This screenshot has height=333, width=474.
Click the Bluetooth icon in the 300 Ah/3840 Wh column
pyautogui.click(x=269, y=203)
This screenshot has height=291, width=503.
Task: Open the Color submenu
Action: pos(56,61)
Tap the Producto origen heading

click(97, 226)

* * *

### Work order
Character for character, output the whole material above.

### Output of the exercise
This screenshot has height=333, width=474.
Click the Bluetooth icon in the 300 Ah/3840 Wh column
pyautogui.click(x=269, y=203)
This screenshot has height=291, width=503.
Task: Open the Color submenu
Action: pos(56,61)
Tap the Producto origen heading

click(97, 226)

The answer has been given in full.